It seemed like a reasonable thing to do at the time. As part of the 2002 No Child Left Behind federal education law, schools were required to offer tutoring services to kids from low-performing schools.

But during the past decade, millions of federal dollars were wasted on academic coaching that didn't work. In Minnesota, the state's 10 largest districts spent nearly $30 million for tutors since 2007, but they have precious little student improvement to show for it. About 5,000 Minnesota kids, mostly from the Twin Cities area, had tutors through the program last year.

There is more than enough blame to go around for this colossal abuse of federal money. In the initial legislation, the feds required that districts set aside up to 20 percent of their Title I federal funds for tutoring. Title I dollars support programs for low-income students. But in that founding legislation, Congress failed to build in oversight provisions.

At the state level, the Department of Education reviewed applications from vendors, then vetted them for the state's stamp of approval. Parents could then select from the state list. But too many of those "approved" vendors didn't help kids progress academically. Minnesota was among 30 states that did nothing to rank or grade the providers and offered no data on tutor performance.

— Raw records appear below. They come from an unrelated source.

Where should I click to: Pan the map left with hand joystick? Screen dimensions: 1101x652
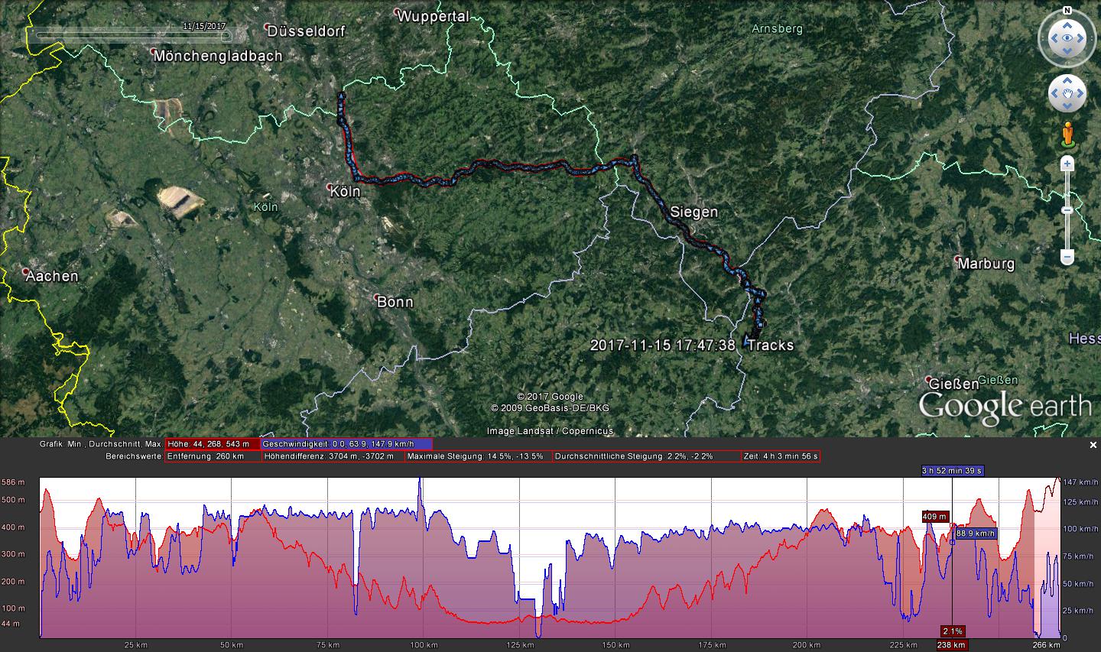(x=1054, y=94)
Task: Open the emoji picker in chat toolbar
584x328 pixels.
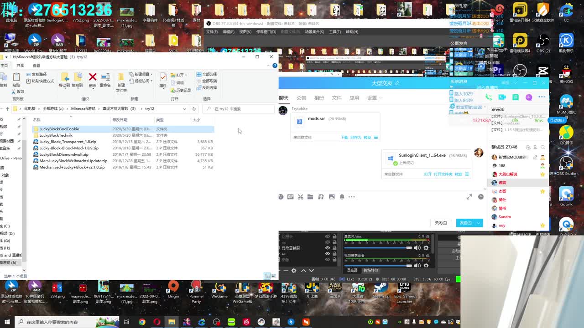Action: click(281, 197)
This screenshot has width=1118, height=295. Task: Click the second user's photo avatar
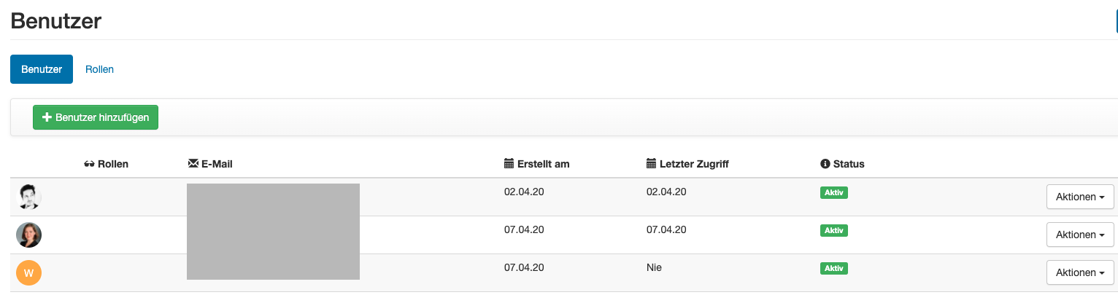click(28, 235)
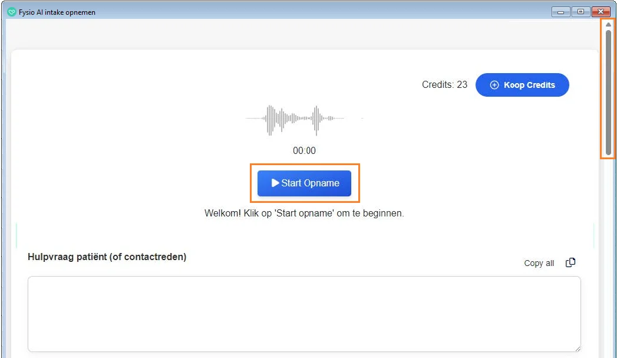The width and height of the screenshot is (617, 358).
Task: Click the plus circle icon in Koop Credits
Action: [494, 85]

That failure was well-documented in a recent a three-part Star Tribune series. Reporters Jeffrey Meitrodt and Daarel Burnette described how many companies in the federal Supplemental Educational Services (SES) tutoring program charged for missed appointments and had long service delays. In the Twin Cities, thousands of students quit the programs without completing any lessons, and many struggled to communicate online with tutors from foreign countries.

The reporters found that at least 21 tutoring services that operated in Minnesota were caught seeking payment without providing documentation of work performed.

Local school district officials say their hands were tied and that they had to cut checks to even the worst providers. Under the law, parents chose tutoring services without any help or recommendations from their local districts. Some district officials knew the tutoring was ineffective and cut off contracts with bad actors. But others could have done more to keep dollars from flowing into the hands of questionable providers.

And the state Department of Education certainly could have done more to follow up over 10 years. Other states did a better job of assessing services and giving families more direction.

Current state education officials say most of the fraud and waste occurred during the previous administration. They say the SES was one of the primary reasons they applied for and received a NCLB waiver to drop SES. (See the commentary on the opposite page.) And Education Commissioner Brenda Cassellius said she is working with other state officials to determine whether some of the funds spent on poor tutoring service can be recovered.

Now that Minnesota has a waiver from some NCLB mandates, many districts are expected to drop SES. However, just as this decade-long experience revealed program failures, there were also some bright spots. Unless federal or state law again requires tutoring (as some states have done), in the future individual school districts will decide whether to offer the service.

Minneapolis schools officials say students can benefit greatly from outside coaching -- when it is done well. That's why they'll continue to offer the service with providers that meet rigorous requirements and have demonstrated success. Research shows that tutoring works when students receive a minimum of 40 hours of tutoring a year and when the service is well coordinated with classroom lessons.

Extra coaching for students isn't a bad idea -- when it's effective. In the future, only highly successful, quality providers should win public contracts to tutor Minnesota kids.